Exercise prompt:
From the line containing "This screenshot has height=1136, width=640." down to the last line of the entries, print each line exactly and leave the pictures out.

*** Data listing Section Begins ***

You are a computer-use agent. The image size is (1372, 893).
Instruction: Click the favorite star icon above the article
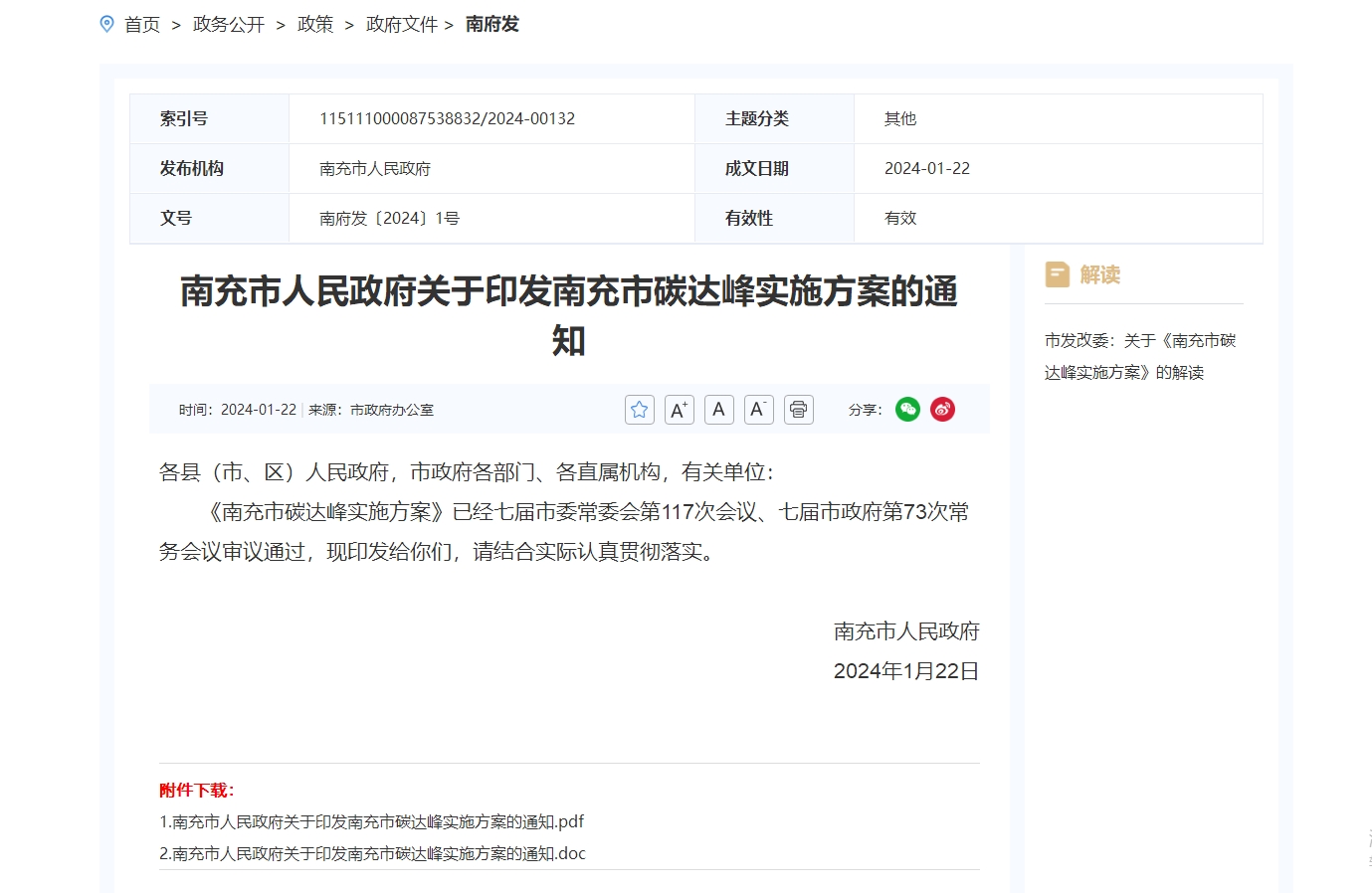click(639, 409)
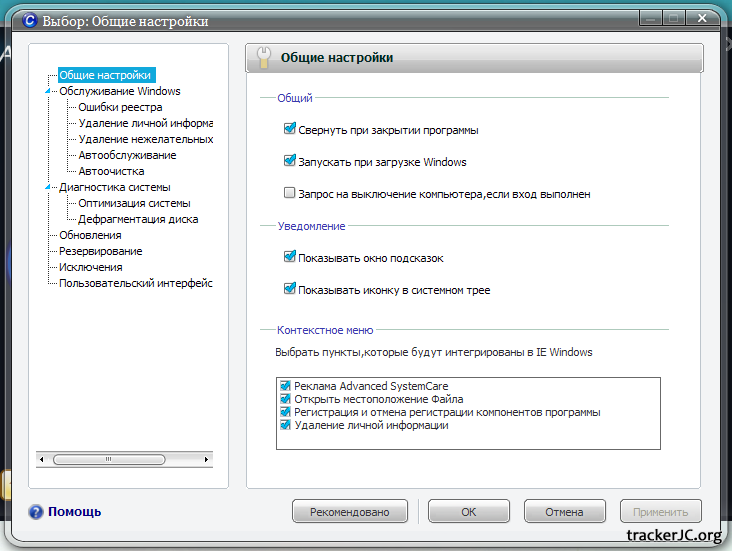732x551 pixels.
Task: Collapse the 'Обслуживание Windows' tree node
Action: 47,92
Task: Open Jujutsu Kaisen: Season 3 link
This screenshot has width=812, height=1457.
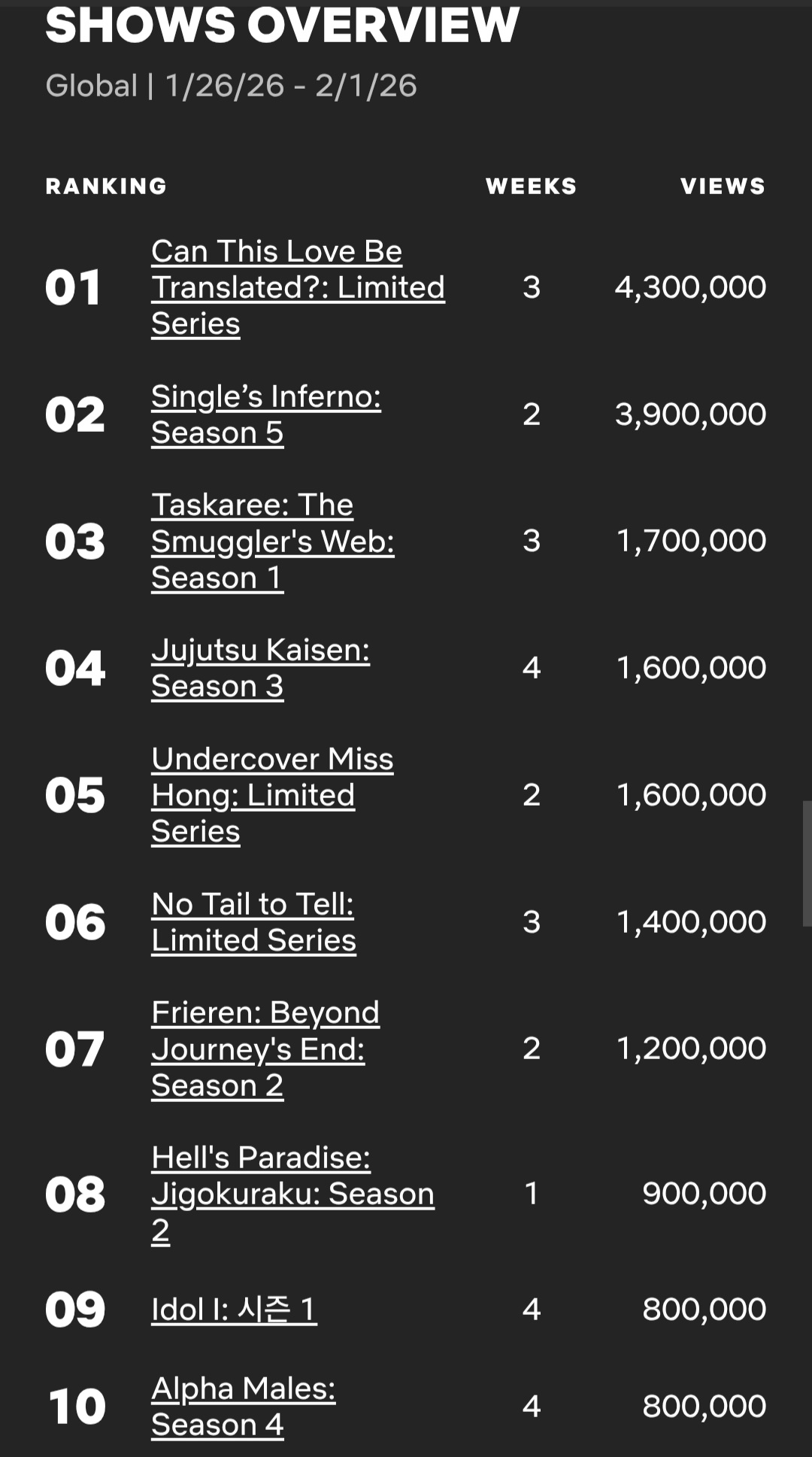Action: pyautogui.click(x=260, y=668)
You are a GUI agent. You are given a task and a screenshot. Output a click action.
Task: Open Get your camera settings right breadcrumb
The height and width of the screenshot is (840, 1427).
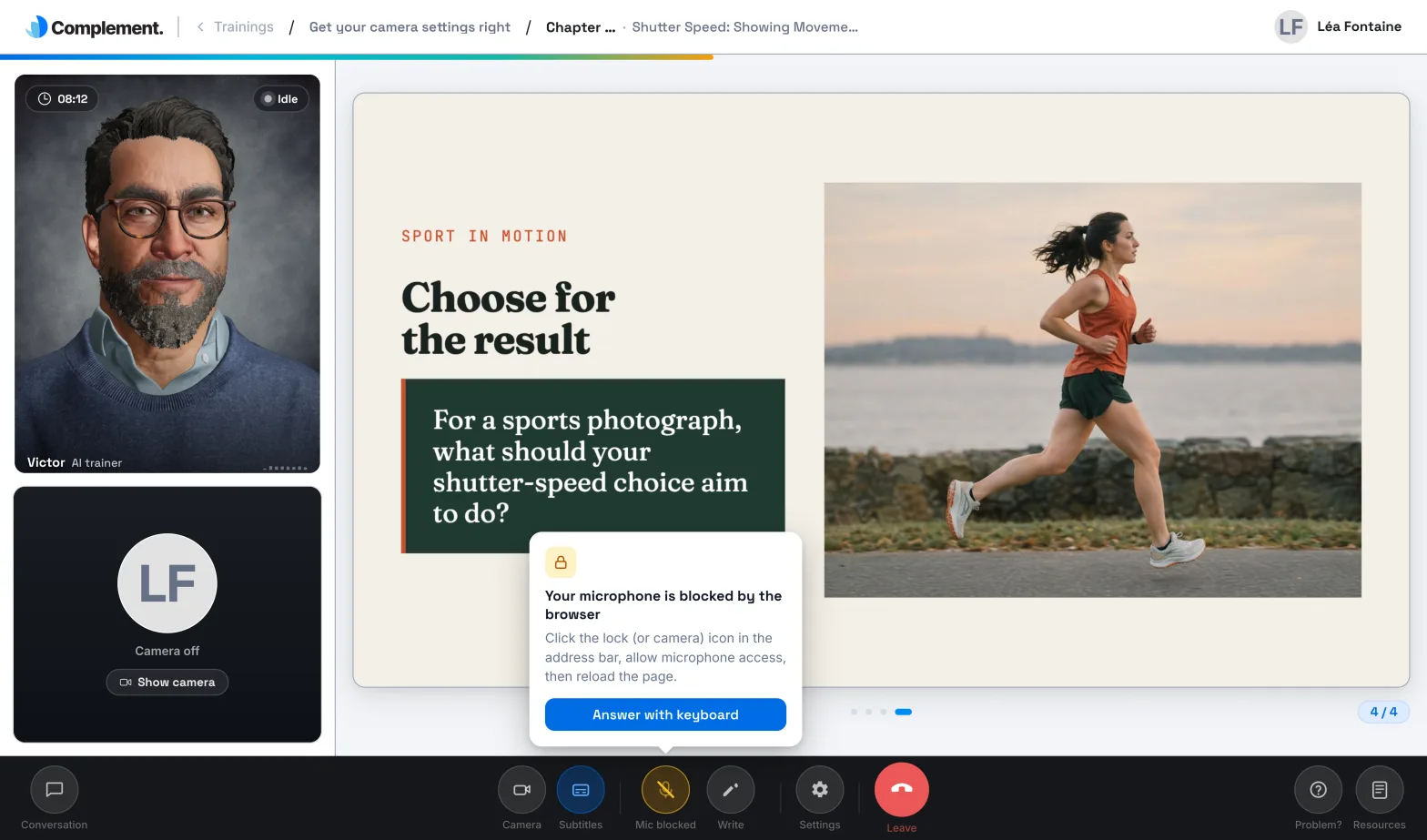410,27
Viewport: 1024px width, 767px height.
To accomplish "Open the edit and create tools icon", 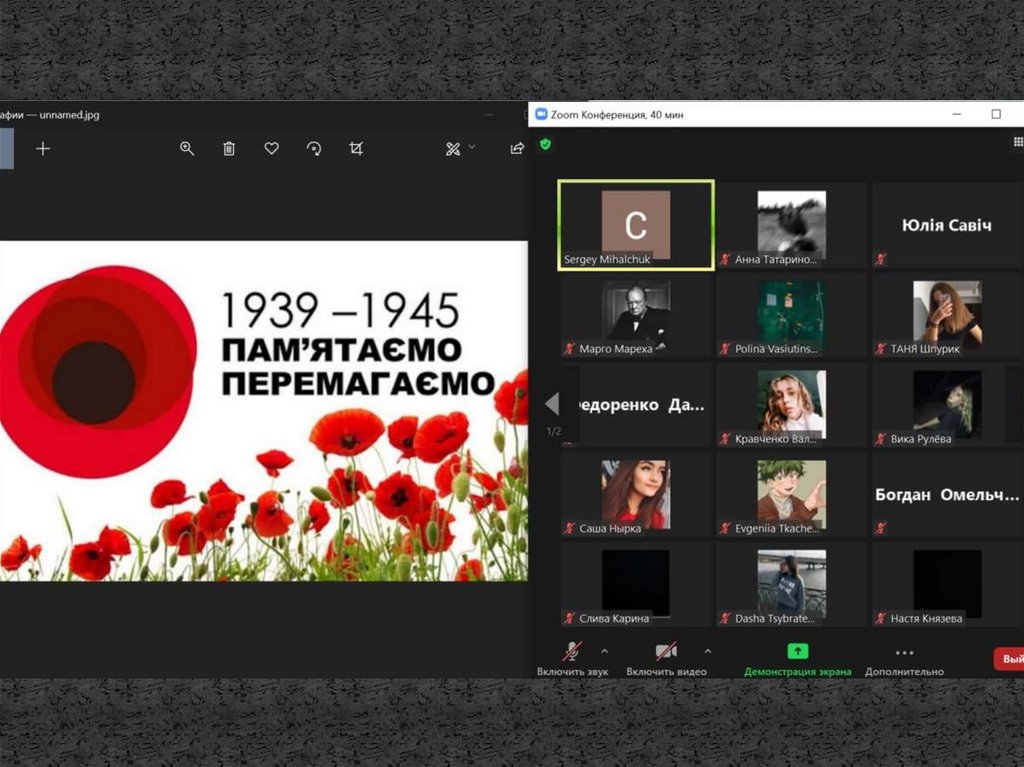I will point(453,149).
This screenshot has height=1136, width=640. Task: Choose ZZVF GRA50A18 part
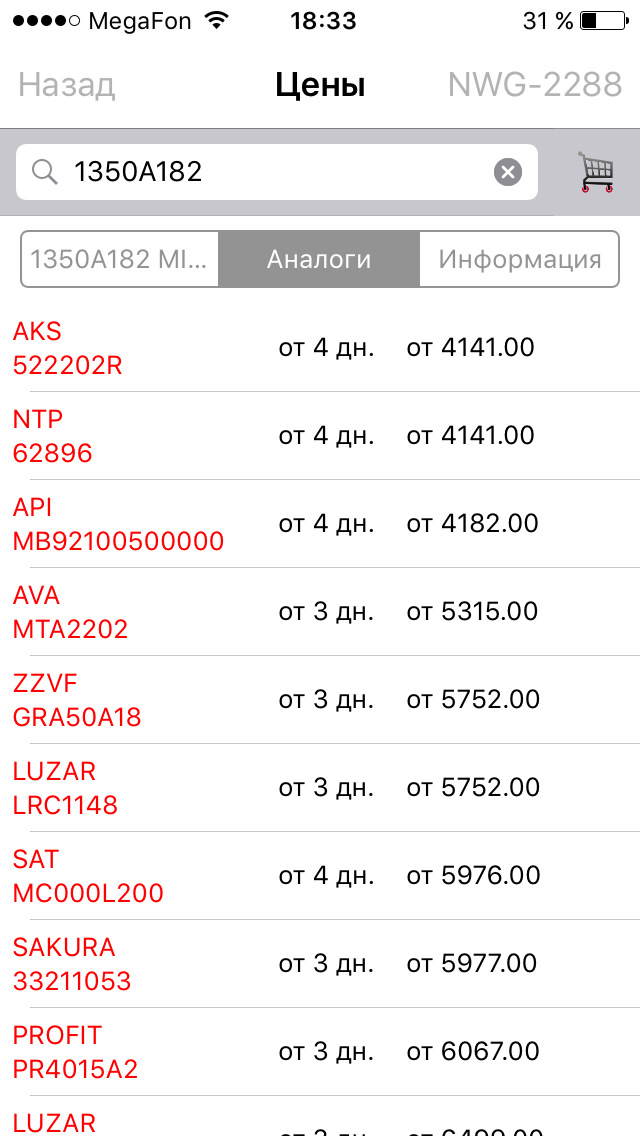tap(320, 700)
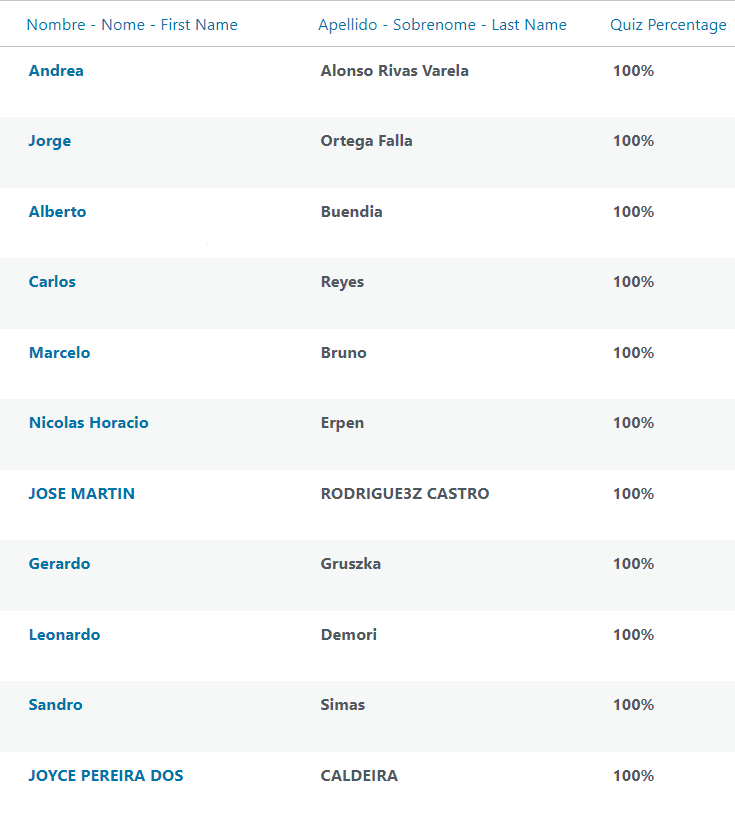Sort by the Last Name column header

(442, 25)
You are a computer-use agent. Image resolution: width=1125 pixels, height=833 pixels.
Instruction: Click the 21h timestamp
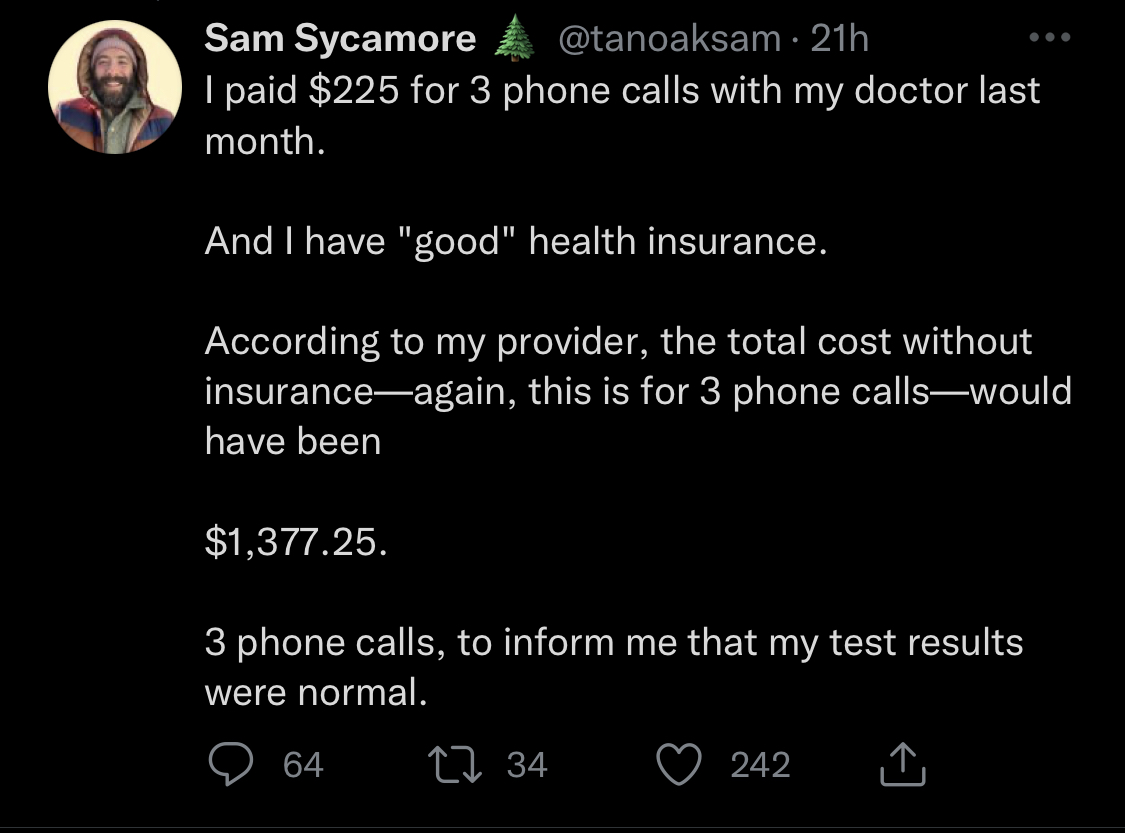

*** Data listing Section Ends ***

Result of this exercise:
This screenshot has height=1136, width=640. Task: Choose ZZVF GRA50A18 part
tap(320, 700)
Sort by the Last Name column header

(442, 25)
You are a computer-use agent. Image resolution: width=1125 pixels, height=833 pixels.
Instruction: Click the 21h timestamp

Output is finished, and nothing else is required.